## Short problem
Copy out, word for word, the lines of the material below, starting with the line containing "Given: Select the 序列化 file in project tree" and continuing through the line containing "Looking at the screenshot, I should 226,300.", both included. Reproduce only those lines.

## Provided records

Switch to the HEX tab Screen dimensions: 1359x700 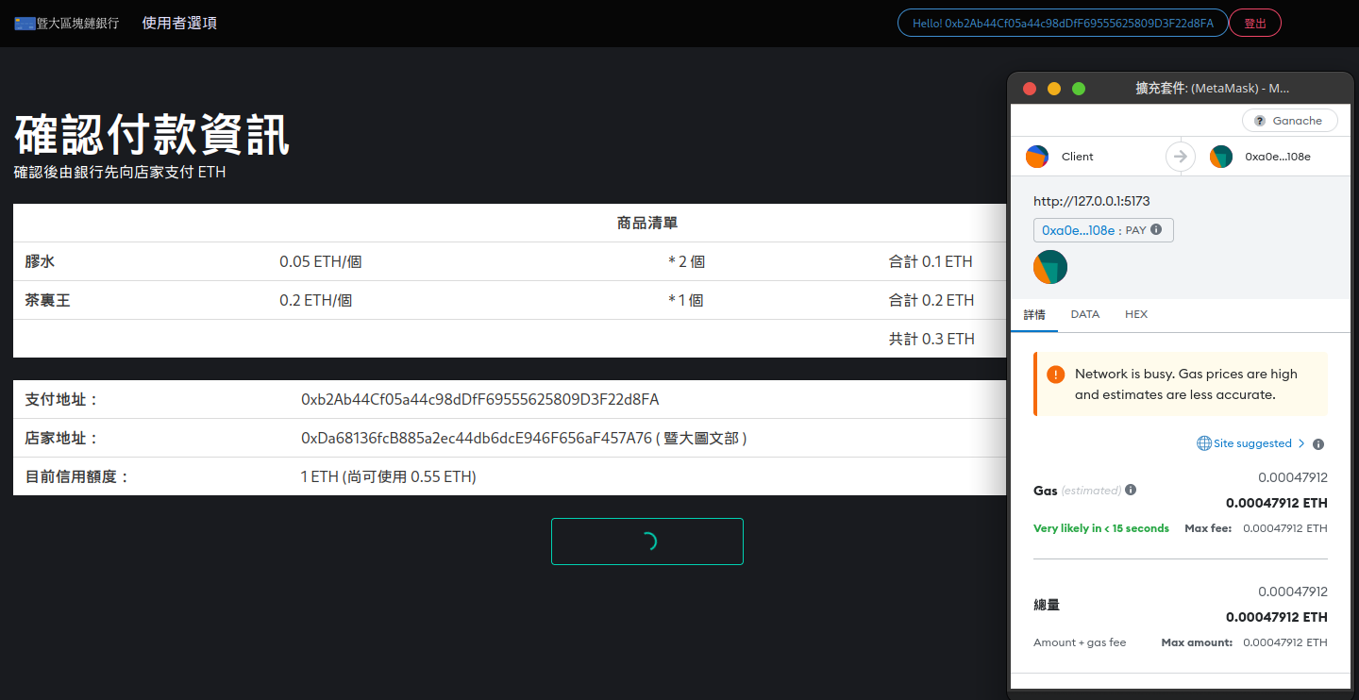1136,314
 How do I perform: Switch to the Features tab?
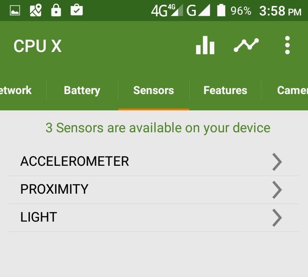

--

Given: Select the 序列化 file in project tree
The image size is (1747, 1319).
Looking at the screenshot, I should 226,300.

## Response to this exercise
Given: Select the 序列化 file in project tree
The image size is (1747, 1319).
Looking at the screenshot, I should 226,300.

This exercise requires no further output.